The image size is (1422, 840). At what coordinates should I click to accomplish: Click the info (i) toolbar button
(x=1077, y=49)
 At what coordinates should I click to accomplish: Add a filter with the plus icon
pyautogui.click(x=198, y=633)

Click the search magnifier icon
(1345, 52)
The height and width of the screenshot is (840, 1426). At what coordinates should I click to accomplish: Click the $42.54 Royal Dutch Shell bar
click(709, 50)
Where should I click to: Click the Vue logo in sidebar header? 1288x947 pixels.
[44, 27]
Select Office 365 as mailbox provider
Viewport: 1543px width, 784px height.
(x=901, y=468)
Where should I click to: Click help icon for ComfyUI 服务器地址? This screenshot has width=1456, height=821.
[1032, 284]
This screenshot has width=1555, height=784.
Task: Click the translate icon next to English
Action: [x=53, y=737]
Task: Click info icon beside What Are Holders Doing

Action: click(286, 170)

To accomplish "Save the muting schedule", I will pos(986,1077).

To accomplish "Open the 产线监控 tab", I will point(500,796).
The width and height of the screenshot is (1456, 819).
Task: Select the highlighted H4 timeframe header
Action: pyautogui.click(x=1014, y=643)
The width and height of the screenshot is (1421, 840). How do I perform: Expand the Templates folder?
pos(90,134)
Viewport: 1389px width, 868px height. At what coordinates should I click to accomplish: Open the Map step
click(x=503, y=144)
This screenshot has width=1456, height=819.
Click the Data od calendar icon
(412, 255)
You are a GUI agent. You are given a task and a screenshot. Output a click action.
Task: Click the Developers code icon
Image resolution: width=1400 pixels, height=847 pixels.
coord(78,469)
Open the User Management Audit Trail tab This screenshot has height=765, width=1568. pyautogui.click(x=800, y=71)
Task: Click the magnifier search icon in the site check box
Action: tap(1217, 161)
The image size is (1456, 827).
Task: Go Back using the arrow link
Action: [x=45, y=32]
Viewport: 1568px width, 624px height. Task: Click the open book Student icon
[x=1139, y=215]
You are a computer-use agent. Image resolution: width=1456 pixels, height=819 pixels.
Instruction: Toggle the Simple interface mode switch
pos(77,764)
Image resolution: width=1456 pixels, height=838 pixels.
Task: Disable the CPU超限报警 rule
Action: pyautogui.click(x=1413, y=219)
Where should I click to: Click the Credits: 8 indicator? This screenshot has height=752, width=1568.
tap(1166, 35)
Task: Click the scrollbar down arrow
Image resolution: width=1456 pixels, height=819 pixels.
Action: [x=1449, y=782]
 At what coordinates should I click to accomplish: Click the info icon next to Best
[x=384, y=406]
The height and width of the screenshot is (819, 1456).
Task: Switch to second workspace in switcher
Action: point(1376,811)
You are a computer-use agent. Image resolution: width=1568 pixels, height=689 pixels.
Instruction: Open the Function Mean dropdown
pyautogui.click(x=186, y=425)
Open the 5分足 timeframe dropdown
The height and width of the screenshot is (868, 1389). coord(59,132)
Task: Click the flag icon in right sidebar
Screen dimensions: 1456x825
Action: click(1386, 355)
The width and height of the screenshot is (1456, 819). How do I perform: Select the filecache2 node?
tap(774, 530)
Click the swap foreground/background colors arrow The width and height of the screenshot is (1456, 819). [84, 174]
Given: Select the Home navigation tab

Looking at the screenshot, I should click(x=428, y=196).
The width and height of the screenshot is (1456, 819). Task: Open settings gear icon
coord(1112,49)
=-=-=-=-=
→ **Task to carry out**:
Every line above from the line with "Click the search magnifier icon" to the line with "Select Office 365 as mailbox provider" is wanted, ends included; write them out exactly and add no other line.

→ **Response to this exercise**:
Click the search magnifier icon
(1345, 52)
The height and width of the screenshot is (840, 1426). At what coordinates should I click to accomplish: Click the $42.54 Royal Dutch Shell bar
click(709, 50)
Where should I click to: Click the Vue logo in sidebar header? 1288x947 pixels.
[44, 27]
Select Office 365 as mailbox provider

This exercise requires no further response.